Red Ocean Strategy	Blue Ocean Strategy
Compete in existing market space	Create uncontested market space
Beat the competition	Make the competition irrelevant
Exploit existing demand	Create and capture new demand
Make the value/cost 
trade-off	Break the value/cost trade-off
Align the whole system of a company's activities with its strategic choice of differentiation or low cost	Align the whole system of a company's activities with its strategic choice of differentiation and low cost
Assumes Structuralist or Environmental determinism. Industry structural conditions are given and firms are forced to compete within them.  Companies are at the mercy of economic forces greater than themselves	Reconstructionist view.
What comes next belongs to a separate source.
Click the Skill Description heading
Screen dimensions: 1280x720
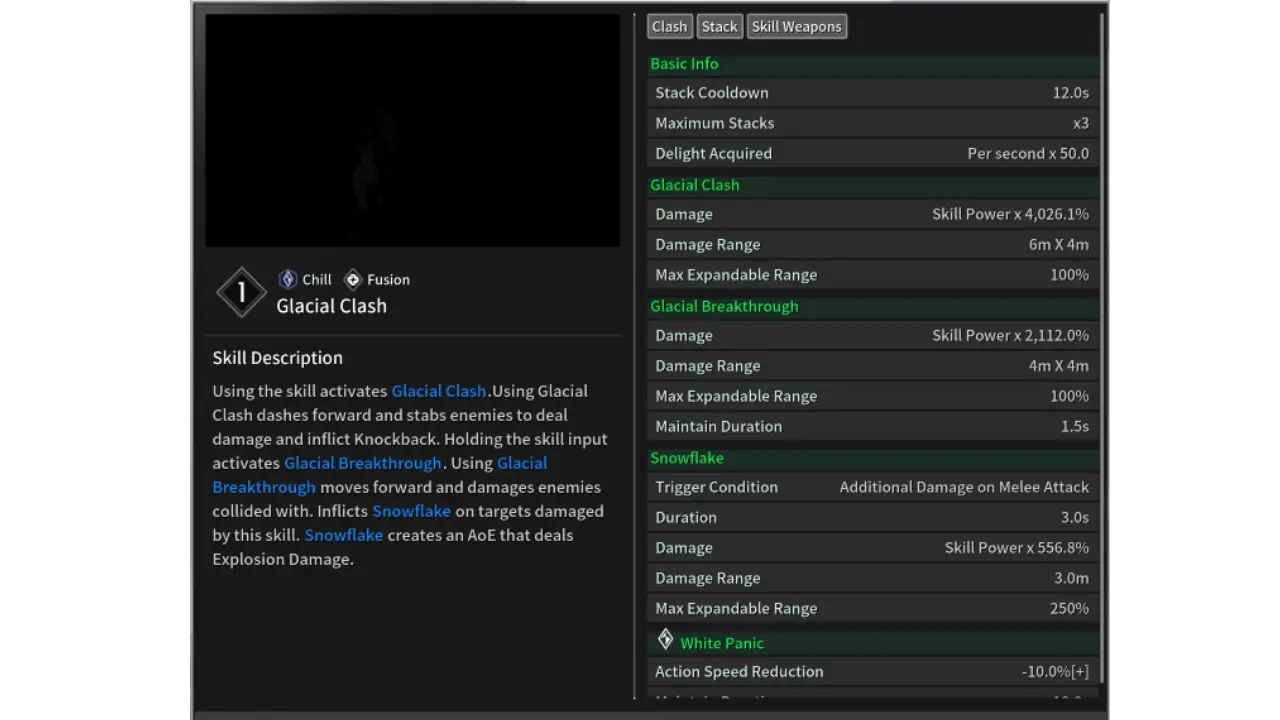coord(277,358)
Assumes market boundaries and industries can be reconstructed by actions and beliefs of industry players.
Creating a Blue Ocean of Innovation Part One:
Blue Ocean Strategy: Competing in overcrowded industries is no way to sustain high performance. The real opportunity is to create blue oceans of uncontested market space. 
Step one: Find a Blue Ocean. A Blue Ocean can be created (1) by creating all
   new industries (eBay) or (2) when a firm alters the boundaries of an
   existing industry (Cirque du Soleil)
Step Two: Exploit and protect Blue Oceans
Value: offering something not offered before.
Value Pioneering:  Cost savings are made from eliminating and reducing factors an industry competes on. Buyer value is lifted by raising and creating elements the industry has never offered. Over time, costs are reduced further as scale economies kick in, due to the high sales volumes that superior value generates.
Technological Pioneering is not a necessary ingredient in business str ...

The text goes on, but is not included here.